A: Density affects the behavior of a substance in various ways, including:

• Buoyancy: A substance with a density less than that of water will float, while a substance with a density greater than that of water will sink.
• Thermal Conductivity: A substance with a high density will typically have a high thermal conductivity, meaning it can conduct heat well.
• Strength: A substance with a high density will typically be stronger than a substance with a low density.

Q: Can density be changed?

A: Yes, density can be changed by altering the mass or volume of a substance. For example, a substance can be compressed to increase its density, or it can be expanded to decrease its density.

Q: How does temperature affect density?

A: Temperature can affect density by causing a substance to expand or contract. In general, a substance will expand when heated and contract when cooled, which can change its density.

Q: What are some common mistakes to avoid when working with density?

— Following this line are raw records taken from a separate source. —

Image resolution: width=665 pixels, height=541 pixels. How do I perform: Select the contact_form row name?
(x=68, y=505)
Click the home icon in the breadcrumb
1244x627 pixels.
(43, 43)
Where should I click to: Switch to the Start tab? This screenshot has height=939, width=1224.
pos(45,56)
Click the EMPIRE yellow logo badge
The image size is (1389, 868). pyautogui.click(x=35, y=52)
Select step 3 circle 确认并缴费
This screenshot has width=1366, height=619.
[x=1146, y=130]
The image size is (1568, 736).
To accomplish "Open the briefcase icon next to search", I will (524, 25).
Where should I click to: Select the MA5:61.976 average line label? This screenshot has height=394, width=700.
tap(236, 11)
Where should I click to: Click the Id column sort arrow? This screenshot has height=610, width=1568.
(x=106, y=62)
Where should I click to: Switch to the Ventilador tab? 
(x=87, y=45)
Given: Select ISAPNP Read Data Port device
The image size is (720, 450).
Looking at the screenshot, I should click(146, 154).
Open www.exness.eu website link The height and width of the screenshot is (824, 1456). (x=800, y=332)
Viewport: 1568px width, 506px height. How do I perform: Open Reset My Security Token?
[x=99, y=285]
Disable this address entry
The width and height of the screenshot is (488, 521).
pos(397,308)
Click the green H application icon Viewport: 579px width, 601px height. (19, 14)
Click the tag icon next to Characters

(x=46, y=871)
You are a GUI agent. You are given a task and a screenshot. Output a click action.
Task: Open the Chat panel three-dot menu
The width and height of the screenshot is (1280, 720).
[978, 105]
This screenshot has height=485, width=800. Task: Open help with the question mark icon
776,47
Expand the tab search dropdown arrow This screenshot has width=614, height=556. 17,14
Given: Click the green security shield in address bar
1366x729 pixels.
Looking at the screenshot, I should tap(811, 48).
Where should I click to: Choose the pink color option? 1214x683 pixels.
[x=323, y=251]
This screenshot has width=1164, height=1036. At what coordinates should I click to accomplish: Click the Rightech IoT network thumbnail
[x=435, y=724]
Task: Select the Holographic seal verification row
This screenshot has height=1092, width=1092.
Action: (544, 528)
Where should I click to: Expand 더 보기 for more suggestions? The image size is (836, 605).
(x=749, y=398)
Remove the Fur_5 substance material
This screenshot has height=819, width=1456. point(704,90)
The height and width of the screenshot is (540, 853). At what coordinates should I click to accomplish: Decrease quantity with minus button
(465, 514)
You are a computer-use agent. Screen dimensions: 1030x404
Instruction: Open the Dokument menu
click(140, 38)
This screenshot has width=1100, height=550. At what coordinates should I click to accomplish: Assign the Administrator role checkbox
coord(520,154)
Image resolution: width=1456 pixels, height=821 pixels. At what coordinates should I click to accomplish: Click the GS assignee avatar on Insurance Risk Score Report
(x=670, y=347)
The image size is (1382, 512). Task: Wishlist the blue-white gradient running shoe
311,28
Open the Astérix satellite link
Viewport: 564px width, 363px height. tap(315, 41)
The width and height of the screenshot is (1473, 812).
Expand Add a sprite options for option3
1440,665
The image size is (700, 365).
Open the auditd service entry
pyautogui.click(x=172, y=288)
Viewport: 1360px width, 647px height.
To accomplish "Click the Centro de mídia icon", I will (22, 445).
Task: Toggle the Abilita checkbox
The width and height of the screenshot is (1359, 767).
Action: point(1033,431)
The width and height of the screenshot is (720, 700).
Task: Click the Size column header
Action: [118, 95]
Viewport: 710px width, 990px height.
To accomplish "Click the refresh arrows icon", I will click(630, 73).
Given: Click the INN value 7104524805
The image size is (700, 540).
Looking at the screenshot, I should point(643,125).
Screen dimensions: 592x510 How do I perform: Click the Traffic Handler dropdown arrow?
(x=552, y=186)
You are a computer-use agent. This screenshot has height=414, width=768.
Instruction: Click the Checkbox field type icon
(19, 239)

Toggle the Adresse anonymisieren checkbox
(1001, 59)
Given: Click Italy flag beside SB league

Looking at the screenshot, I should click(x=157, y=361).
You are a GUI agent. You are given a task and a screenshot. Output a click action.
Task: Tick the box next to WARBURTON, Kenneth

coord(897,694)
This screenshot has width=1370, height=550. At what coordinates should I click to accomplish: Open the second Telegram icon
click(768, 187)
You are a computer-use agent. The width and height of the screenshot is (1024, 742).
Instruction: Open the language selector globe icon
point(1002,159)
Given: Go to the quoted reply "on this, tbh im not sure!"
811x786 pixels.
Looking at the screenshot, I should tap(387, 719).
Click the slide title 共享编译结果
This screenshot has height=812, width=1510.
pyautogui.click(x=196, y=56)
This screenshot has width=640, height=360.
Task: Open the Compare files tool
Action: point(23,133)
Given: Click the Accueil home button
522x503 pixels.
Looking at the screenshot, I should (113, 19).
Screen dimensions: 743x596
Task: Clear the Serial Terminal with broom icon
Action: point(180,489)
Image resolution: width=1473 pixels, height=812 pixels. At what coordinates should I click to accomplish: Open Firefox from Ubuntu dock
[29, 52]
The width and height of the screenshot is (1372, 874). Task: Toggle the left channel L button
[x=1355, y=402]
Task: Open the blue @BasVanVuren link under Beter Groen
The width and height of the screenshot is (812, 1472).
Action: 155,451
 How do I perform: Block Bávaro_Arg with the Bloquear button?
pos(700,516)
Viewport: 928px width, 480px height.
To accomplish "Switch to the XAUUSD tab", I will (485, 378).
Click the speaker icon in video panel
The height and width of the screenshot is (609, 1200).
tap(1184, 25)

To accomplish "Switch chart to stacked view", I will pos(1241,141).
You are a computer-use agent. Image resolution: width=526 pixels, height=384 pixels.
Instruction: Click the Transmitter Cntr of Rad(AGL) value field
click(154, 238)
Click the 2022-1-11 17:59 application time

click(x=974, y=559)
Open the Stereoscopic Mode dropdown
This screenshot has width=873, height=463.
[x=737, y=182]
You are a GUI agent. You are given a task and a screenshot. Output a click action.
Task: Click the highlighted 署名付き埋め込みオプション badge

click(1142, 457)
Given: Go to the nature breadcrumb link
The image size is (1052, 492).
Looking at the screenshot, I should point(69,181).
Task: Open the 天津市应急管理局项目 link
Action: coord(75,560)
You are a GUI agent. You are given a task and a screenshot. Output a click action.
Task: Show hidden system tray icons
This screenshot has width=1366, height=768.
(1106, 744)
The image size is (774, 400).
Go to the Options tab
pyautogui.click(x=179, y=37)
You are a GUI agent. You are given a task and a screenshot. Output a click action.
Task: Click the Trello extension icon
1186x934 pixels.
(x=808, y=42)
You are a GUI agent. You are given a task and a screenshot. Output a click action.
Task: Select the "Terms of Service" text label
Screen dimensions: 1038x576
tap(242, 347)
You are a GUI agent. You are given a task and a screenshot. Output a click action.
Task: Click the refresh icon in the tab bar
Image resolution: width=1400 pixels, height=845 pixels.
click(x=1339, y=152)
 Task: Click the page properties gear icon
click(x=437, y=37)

A: Some common mistakes to avoid when working with density include:

• Not accounting for temperature changes: Temperature changes can affect the density of a substance, so it's essential to account for these changes when working with density.
• Not using the correct units: Density is typically measured in units of mass per unit volume, such as grams per cubic centimeter (g/cm^3).
• Not considering the effects of pressure: Pressure can affect the density of a substance, so it's essential to consider these effects when working with density.

Q: What are some real-world examples of density in action?

A: Some real-world examples of density in action include:

• Buoyancy: A ship will float if it has a density less than that of water, while a submarine will sink if it has a density greater than that of water.
• Thermal Conductivity: A metal with a high density will typically have a high thermal conductivity, meaning it can conduct heat well.
• Strength: A metal with a high density will typically be stronger than a metal with a low density.

Q: How can I learn more about density and its applications?

A: There are many resources available to learn more about density and its applications, including:

• Online tutorials and videos: Websites such as Khan Academy and 3Blue1Brown offer interactive tutorials and videos on density and its applications.
• Books and textbooks: There are many books and textbooks available on density and its applications, including "Introduction to Solid State Physics" by Charles Kittel and "Fundamentals of Physics" by David Halliday, Robert Resnick, and John Walker.
• Professional organizations: Professional organizations such as the American Society for Testing and Materials (ASTM) and the International Union of Pure and Applied Chemistry (IUPAC) offer resources and information on density and its applications.

Conclusion

Density is a fundamental property of matter that has many important applications in various fields. By understanding density and its effects, we can better design and optimize systems, predict the behavior of substances, and solve real-world problems.